*Consigne 1*.
D'après l'extrait du document, quel volume de déblais a été utilisé dans le parc Saint-John-Perse ?

*Extrait du document*.
La ZUP des Châtillons à Reims
L’autonomie du projet de paysage
À Reims, Simon réalise les aménagements de la ZUP des Châtillons (1968) et du parc Saint-John-Perse (1970). Dans ce dernier, où l’utilisation de 40 000 mètres cubes de déblais tient lieu de programme, il réalise un « parc-esquisse » : un ourlet planté autour d’une clairière en cuvette, une chambre verte. A la ZUP des Châtillons, grâce au peuplier neige (populus alba nivea), « toute la végétation de la cité a en commun la souplesse de la ramure et des rameaux, la finesse, le plumeux, la brillance, le cendré et la mouvance du feuillage. ». Ces buttes plantées de végétaux jeunes en massifs denses sont source d’une émotion toujours vive aujourd’hui.
Simon dessine peu, manie lui-même les bulls. Intervenant directement sur le chantier, il rompt ainsi de fait avec l’abstraction du site. Et si, comme tous les dessins de l’époque, les siens s’arrêtent à la limite de la parcelle, sur le terrain même, il fait le lien, tantôt avec une masse végétale extérieure, tantôt avec une chapelle… et retrouve une relation au site.
Il réalise en fait la synthèse des indices de l’évolution que nous avons décryptés dans les précédentes opérations : terrassements, végétaux, entretien… et les amplifie ; à cette différence près qu’il ne demande pas à participer au plan de masse. Pragmatique, il prend la place qu’on lui donne — tout en dénonçant le recours tardif au paysagiste ; il revendique le monde comme source de culture du paysage, comme scène et comme emblème.

*Consigne 2*.
Présentez sous forme de tableau Markdown à deux colonnes, n et Ligne, les lignes de la liste allant de celle qui contient « will tap(48, 16). » à celle qui contient « Looking at the screenshot, I should 90,330. », ces deux lignes comprises et sans les lignes vides.

*Données de l'exercice*.
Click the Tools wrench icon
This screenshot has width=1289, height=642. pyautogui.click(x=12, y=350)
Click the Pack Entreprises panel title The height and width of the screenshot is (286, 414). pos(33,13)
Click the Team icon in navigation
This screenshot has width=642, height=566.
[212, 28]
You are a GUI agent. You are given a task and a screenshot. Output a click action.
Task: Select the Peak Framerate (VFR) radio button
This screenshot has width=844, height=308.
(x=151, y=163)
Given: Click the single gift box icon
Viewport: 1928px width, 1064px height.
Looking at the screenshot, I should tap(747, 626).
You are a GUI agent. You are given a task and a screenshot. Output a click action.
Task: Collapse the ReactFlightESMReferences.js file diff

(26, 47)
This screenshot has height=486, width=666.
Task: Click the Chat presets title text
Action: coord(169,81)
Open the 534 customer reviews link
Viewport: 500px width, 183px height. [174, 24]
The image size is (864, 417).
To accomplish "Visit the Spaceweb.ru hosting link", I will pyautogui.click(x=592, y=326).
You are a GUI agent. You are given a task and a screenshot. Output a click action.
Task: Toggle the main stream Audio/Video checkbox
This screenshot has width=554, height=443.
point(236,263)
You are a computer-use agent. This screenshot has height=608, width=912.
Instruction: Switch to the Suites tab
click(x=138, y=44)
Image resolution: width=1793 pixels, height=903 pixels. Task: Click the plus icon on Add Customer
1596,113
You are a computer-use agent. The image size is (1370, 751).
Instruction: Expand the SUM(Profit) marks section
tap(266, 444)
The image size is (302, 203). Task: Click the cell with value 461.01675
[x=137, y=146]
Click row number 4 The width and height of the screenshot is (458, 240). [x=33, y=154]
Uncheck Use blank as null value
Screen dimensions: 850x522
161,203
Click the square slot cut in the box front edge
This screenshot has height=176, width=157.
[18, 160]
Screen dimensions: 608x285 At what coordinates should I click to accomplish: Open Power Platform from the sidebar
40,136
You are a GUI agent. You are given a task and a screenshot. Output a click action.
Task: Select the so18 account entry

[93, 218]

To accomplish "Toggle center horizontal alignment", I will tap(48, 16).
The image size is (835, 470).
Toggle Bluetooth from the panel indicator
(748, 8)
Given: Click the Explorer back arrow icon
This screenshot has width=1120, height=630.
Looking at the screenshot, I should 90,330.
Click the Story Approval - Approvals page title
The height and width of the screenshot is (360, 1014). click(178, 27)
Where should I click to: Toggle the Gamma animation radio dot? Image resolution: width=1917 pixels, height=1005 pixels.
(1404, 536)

*Corrigé 1*.
40 000 mètres cubes.

*Corrigé 2*.
| n | Ligne |
|---|---|
| 1 | To accomplish "Toggle center horizontal alignment", I will tap(48, 16). |
| 2 | The image size is (835, 470). |
| 3 | Toggle Bluetooth from the panel indicator |
| 4 | (748, 8) |
| 5 | Given: Click the Explorer back arrow icon |
| 6 | This screenshot has width=1120, height=630. |
| 7 | Looking at the screenshot, I should 90,330. |